The 2002 (and current) version of the unauthorized use statute, entitled “unauthorized removal of property,” is codified at Criminal Law Article § 7-203 of the Maryland Code. The recodification of the substantive criminal laws, of which § 7-203 was apart, came about as the result of a four year effort to reorganize and simplify the criminal code, consummated by the adoption of Chapter 26 of the Acts of 2002. Allen v. State, 171 Md.App. 544, 551-52, 911 A.2d 453, 457 (2006); General Revisor’s Note To Article, Md.Code Crim. Law Art. (2002). As the general revisor’s note recognizes:

[T]he principle function of a Code is to reorganize the statutes and state them in simpler form. Consequently any changes made in them by a Code are presumed to be for the purpose of clarity rather than change of meaning. Therefore, even a change in the phraseology of a statute by a codification thereof will not ordinarily modify the law, unless the change is so radical and material that the intention of the Legislature to modify the law appears unmistakably from the language of the Code.

General Revisor’s Note to Article, Md.Code Crim. Law Art. (2002) (quoting Welch v. Humphrey, 200 Md. 410, 417, 90 A.2d 686, 689 (1952)). The revised Criminal Law Article is organized by Title, setting out various crimes, including “Title 7. Theft and Related Crimes.” Title 7 is further broken into Subtitles and Parts. Notably, “unauthorized use of property,” or § 7-203 “unauthorized removal of property” as it is called formally, falls within Part II, “Unlawful Use of Goods.” It reads in pertinent part:

(a) Prohibited.—Without the permission of the owner, a person may not enter or be on the premises of another, and take and carry away from the premises or out of the custody or use of the other, or the other’s agent, or a governmental unit any property, including ... a motor vehicle....

Given problem: Can you repeat the passage above on Maryland's unauthorized removal statute, from "(a) Prohibited.—Without the" up to and including "a motor vehicle...."?

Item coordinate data

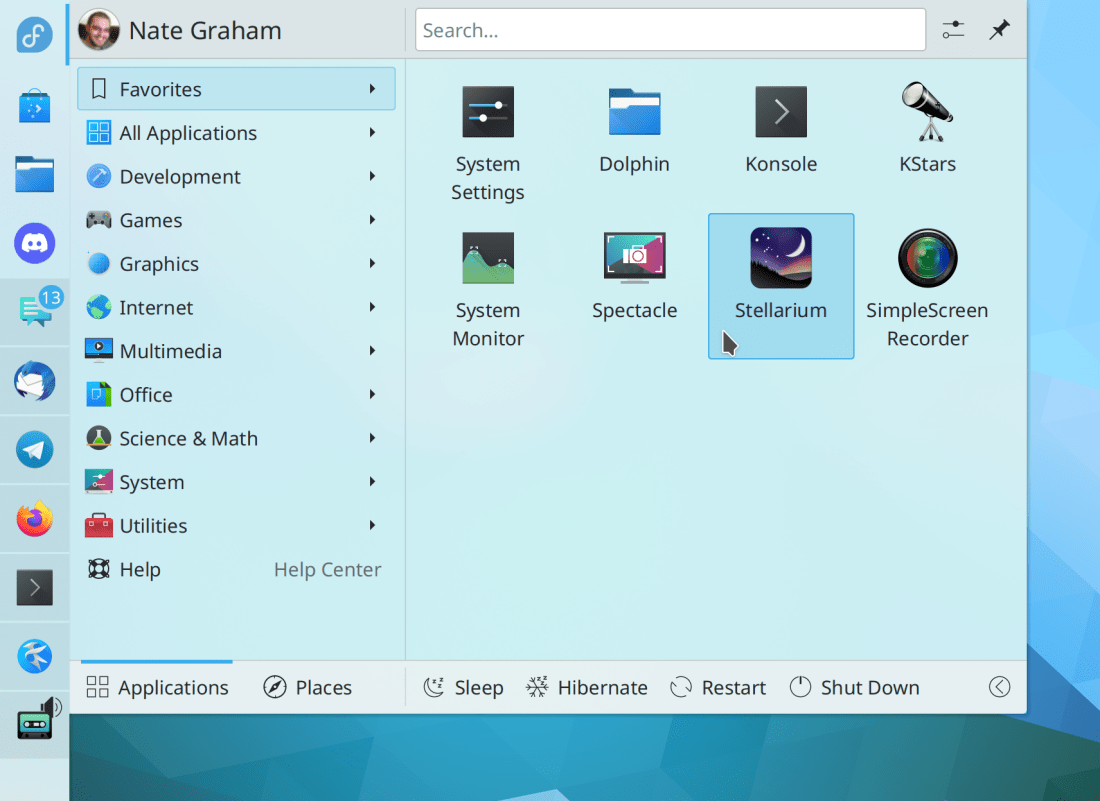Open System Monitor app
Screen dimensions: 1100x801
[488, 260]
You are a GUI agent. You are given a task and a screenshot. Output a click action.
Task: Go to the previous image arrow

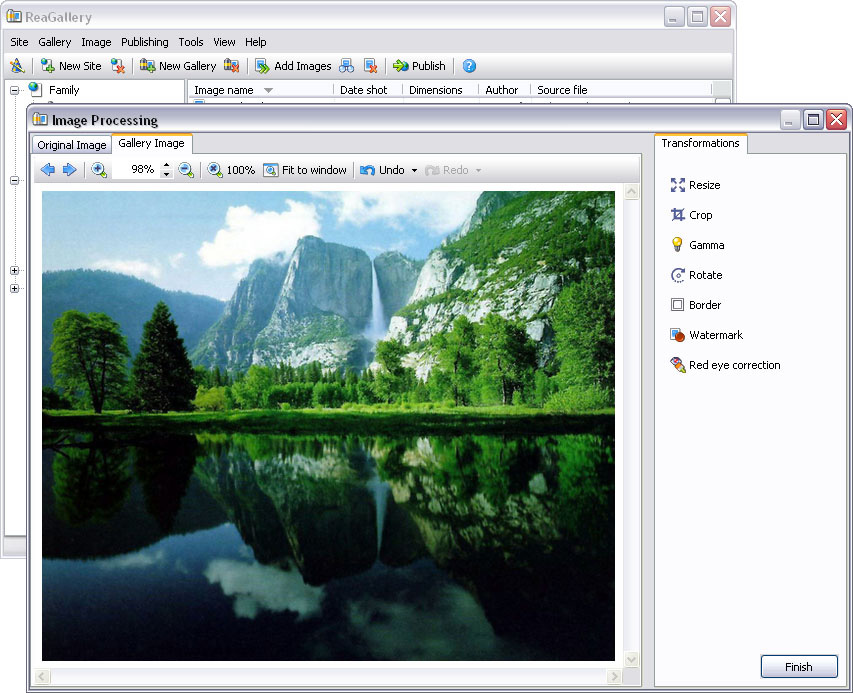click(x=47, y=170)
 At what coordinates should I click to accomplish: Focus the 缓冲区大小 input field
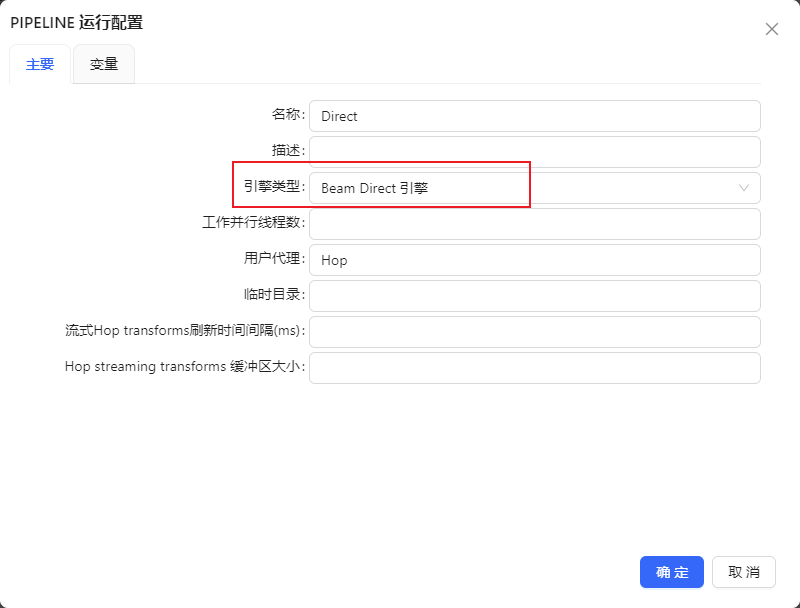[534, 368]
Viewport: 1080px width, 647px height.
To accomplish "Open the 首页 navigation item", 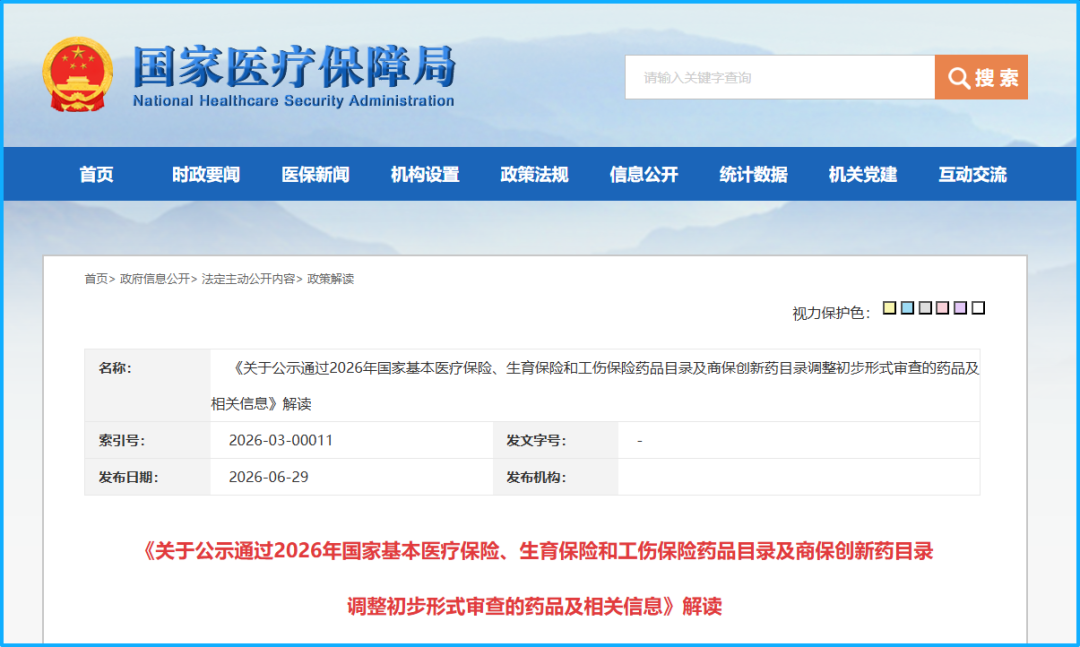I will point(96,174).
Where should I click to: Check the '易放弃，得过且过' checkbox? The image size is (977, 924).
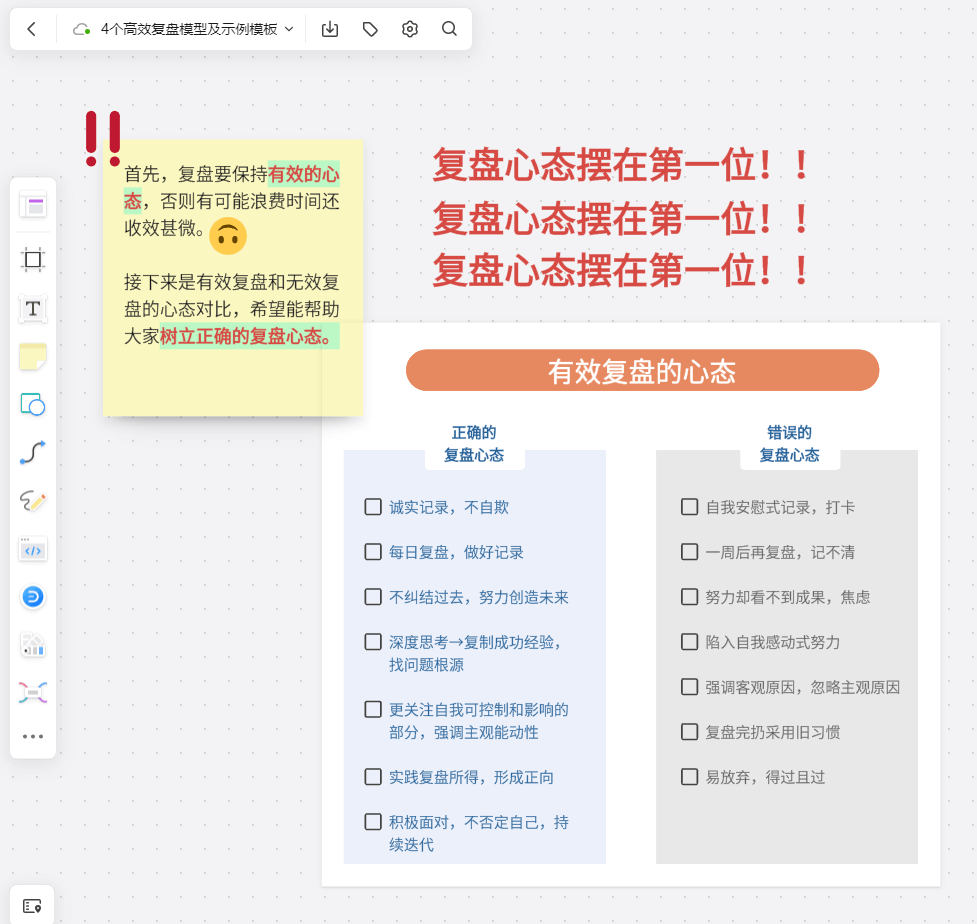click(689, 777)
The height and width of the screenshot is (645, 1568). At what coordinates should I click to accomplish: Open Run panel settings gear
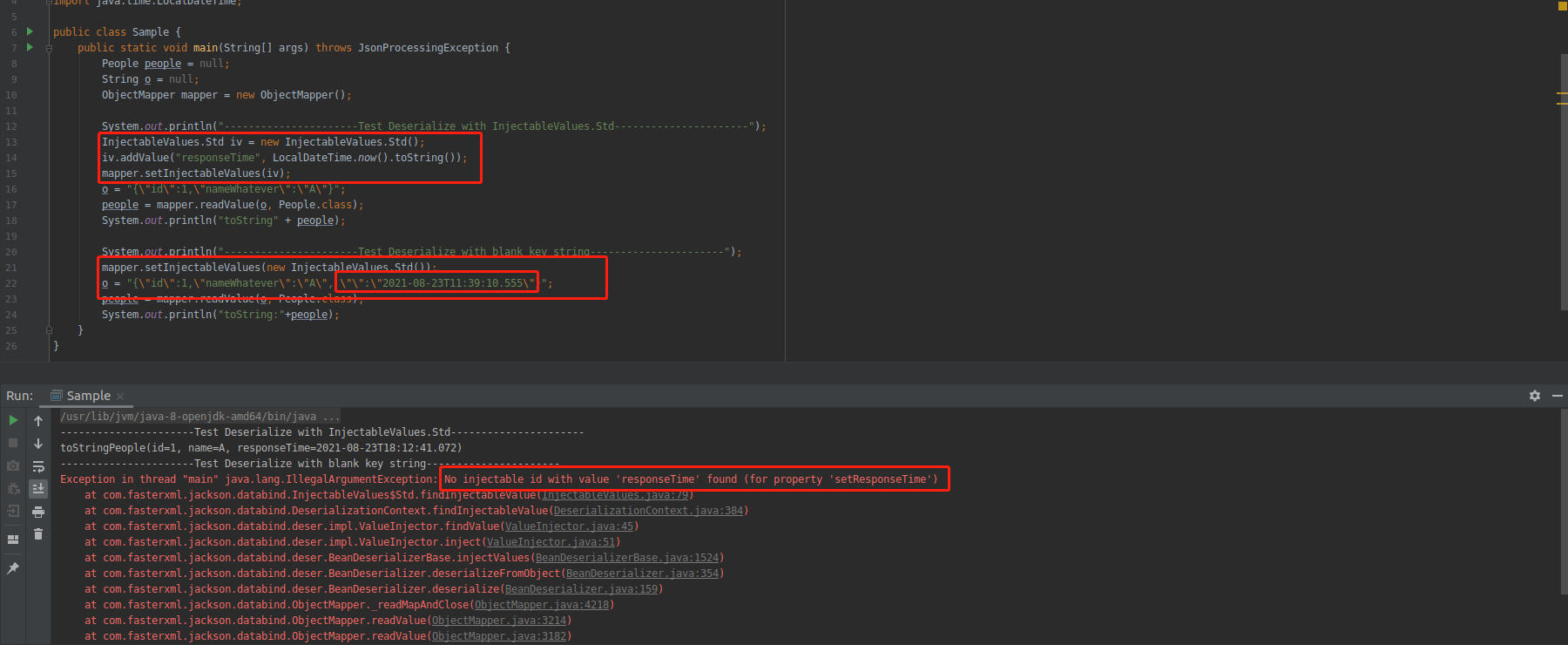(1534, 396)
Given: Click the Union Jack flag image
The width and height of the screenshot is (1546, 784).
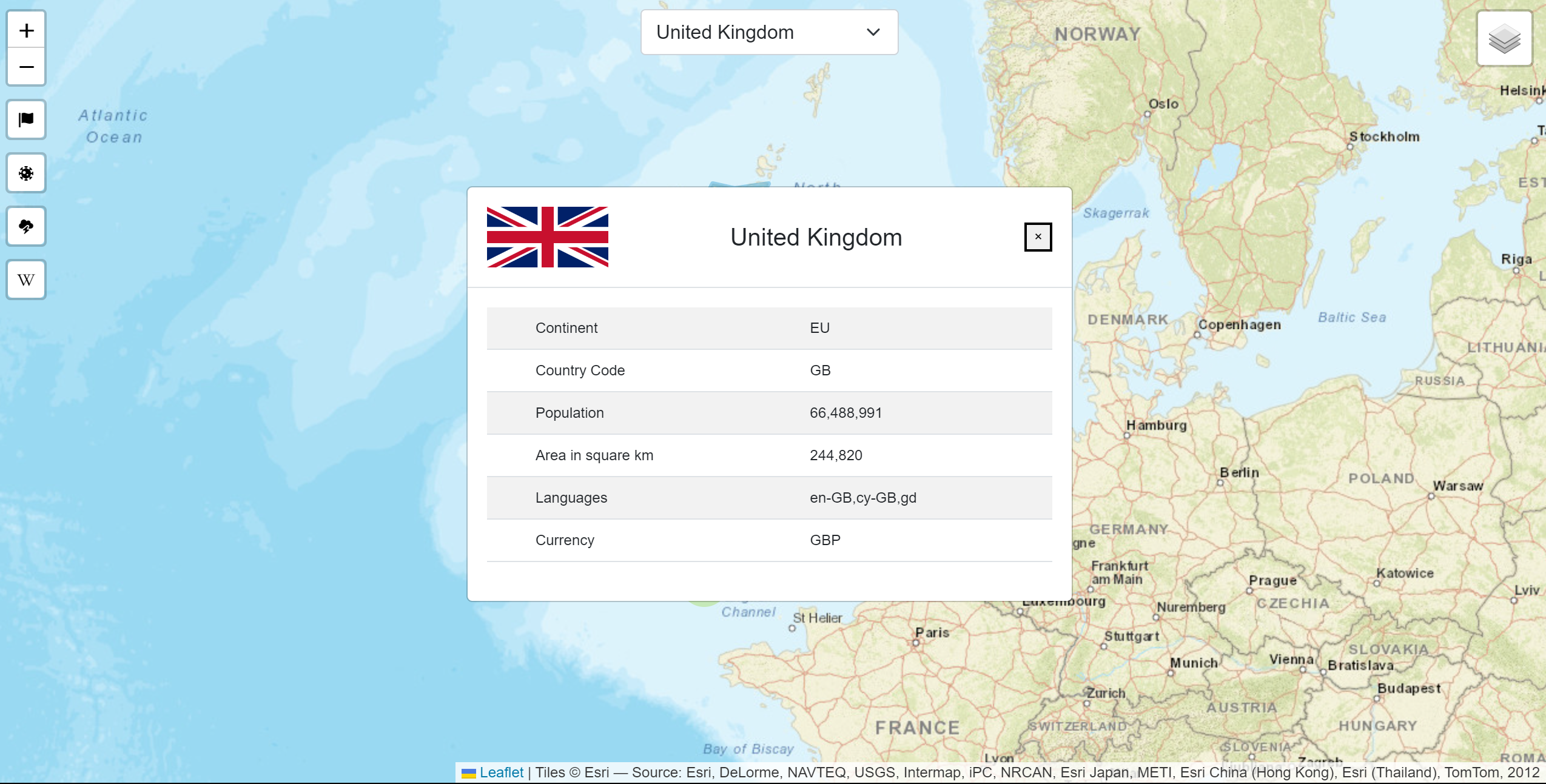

Finished answer:
(a) Prohibited.—Without the permission of the owner, a person may not enter or be on the premises of another, and take and carry away from the premises or out of the custody or use of the other, or the other’s agent, or a governmental unit any property, including ... a motor vehicle....